Interpretation of results:
GHS criteria not met
Conclusions:
LC50 (rats; 4 hours) > 5.07 mg/L air (actual concentration)
No respiratory irritant effects, other reversible functional impairments or toxic effects were observed in the satellite as well as in the main study animals.
According to the EC-Regulation 1272/2008 and subsequent regulations, the test item does not require classification for acute inhalation toxicity and specific target organ toxicity – single exposure.
Endpoint conclusion
Endpoint conclusion:
no adverse effect observed
Quality of whole database:
The study fulfils the requirements for acute inhalation toxicity under REACH (Regulation (EC) 1907/2006).

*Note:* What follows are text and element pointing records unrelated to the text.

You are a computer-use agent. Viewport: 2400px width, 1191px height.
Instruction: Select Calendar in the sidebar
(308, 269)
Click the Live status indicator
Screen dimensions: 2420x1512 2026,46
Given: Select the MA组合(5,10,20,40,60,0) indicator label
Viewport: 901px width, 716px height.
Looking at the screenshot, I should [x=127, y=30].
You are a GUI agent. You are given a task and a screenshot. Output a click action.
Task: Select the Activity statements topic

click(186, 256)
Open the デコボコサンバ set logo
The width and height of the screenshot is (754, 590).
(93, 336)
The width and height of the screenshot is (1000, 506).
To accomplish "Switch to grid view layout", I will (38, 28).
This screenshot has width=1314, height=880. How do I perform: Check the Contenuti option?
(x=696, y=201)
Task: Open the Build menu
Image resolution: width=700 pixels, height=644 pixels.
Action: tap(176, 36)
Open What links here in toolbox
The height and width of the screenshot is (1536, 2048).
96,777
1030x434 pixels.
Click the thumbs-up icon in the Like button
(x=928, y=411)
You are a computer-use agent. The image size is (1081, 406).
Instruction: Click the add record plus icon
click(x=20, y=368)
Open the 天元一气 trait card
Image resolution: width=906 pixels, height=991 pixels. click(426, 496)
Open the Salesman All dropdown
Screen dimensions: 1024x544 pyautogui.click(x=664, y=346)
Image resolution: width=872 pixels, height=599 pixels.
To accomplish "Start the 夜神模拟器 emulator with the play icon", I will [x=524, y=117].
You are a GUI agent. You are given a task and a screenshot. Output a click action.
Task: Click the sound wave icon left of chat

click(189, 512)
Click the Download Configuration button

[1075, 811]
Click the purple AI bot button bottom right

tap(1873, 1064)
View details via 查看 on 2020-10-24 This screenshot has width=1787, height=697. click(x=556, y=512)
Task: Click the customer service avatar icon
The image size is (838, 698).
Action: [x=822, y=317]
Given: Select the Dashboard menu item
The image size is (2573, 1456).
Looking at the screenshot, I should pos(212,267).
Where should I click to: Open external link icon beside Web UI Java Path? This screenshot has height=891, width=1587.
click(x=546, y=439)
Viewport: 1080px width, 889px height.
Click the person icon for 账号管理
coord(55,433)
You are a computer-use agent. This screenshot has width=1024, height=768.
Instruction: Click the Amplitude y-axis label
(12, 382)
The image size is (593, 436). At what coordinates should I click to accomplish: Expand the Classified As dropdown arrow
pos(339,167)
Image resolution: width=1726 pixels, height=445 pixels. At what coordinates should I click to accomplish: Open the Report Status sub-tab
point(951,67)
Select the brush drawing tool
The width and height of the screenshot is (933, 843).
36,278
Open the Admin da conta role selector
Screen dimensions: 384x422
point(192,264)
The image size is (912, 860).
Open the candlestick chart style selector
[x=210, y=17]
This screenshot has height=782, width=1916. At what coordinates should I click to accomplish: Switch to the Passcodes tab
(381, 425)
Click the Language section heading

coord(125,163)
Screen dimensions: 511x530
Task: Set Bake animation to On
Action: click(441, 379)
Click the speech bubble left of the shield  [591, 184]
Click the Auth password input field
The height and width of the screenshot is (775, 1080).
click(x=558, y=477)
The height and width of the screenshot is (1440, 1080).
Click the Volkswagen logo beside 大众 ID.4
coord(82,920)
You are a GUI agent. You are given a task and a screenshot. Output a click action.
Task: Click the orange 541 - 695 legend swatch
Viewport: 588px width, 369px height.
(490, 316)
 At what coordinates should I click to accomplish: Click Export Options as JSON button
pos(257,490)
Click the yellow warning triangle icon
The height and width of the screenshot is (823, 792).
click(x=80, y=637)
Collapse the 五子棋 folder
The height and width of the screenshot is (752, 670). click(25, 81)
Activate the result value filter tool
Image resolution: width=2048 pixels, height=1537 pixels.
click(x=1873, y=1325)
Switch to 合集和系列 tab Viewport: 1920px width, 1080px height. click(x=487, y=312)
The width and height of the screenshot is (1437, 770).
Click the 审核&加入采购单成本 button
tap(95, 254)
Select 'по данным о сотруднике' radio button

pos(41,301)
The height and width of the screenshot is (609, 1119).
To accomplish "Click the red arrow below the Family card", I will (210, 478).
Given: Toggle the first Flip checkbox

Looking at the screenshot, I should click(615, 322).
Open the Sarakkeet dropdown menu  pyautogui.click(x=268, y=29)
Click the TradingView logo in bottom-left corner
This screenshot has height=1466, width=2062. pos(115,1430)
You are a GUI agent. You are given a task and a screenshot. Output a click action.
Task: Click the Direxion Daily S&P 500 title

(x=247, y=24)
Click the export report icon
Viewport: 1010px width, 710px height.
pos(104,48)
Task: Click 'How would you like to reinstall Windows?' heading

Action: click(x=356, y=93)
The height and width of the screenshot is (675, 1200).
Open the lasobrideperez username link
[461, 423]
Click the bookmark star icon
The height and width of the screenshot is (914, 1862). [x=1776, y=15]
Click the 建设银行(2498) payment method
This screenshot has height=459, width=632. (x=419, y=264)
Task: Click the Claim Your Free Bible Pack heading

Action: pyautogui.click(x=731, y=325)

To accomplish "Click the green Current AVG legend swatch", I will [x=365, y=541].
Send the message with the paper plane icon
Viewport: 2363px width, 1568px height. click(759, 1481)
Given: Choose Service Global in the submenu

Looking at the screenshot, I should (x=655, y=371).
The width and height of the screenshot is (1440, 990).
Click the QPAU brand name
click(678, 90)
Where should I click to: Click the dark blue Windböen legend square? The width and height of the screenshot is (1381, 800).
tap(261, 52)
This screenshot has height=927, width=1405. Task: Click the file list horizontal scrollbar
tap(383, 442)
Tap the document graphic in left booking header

Acute toxicity: via dermal route

Endpoint conclusion
Endpoint conclusion:
no study available

Additional information

Acute oral toxicity

One reliable study described in Leuschner (2000; OECD 401 (1987); GLP compliant) is considered to be reliable without restrictions and is used as key study for this endpoint. The LD50 was determined to be greater than 2000 mg/kg bw.

Acute inhalation toxicity

One reliable study described in Haferkorn (2013; OECD 436 (2009); GLP compliant) is considered to be reliable without restrictions and is used as key study for this endpoint. The LC50 was determined to be greater than 5.07 mg/L air (actual concentration).

Justification for classification or non-classification

Acute oral toxicity


Reference Leuschner (2000) will be used as key study for acute oral toxicity and will be used for classification.


The LD50 was determined to be greater than 2000 mg/kg bw. Thus, according to regulation (EC) 1272/2008 and subsequent amendments the substance is not classified.


 


Specific target organ toxicant (STOT) - single exposure: oral


The classification criteria according to regulation (EC) 1272/2008 as specific target organ toxicant (STOT) – single exposure, oral are not met since no reversible or irreversible adverse health effects were observed immediately or delayed after exposure and no effects were observed at the guidance value, oral for a Category 1 classification (C≤ 300 mg/kg bw) and at the guidance value, oral for a Category 2 classification (2000 mg/kg bw≥C > 300 mg/kg bw). No classification required.


 


Acute inhalation toxicity


The reference Haferkorn (2013) is considered as the key study for acute inhalation toxicity of Zirconium zircon with encapsulated cadmium selenium sulphide and will be used for classification. Male and female rats were exposed to 5.07 mg/L air (main study, limit test, observation period 14 days) or 5.08 mg/L air (satellite group; observation period 24 hours) for 4 hours. No mortality occurred. The LC50 is > 5.07 mg/L air.


The classification criteria according to regulation (EC) 1272/2008 as acutely toxic are not met since the ATE is above 5.0 mg/L, hence no classification required.


 


Specific target organ toxicant (STOT) – single exposure: inhalation


The available guideline-conform study conducted under GLP indicate that the test item has no respiratory irritant effects, other reversible functional impairments or toxic effects.Thus, according to Regulation (EC) No 1272/2008 and subsequent regulations, no classification or labelling is required.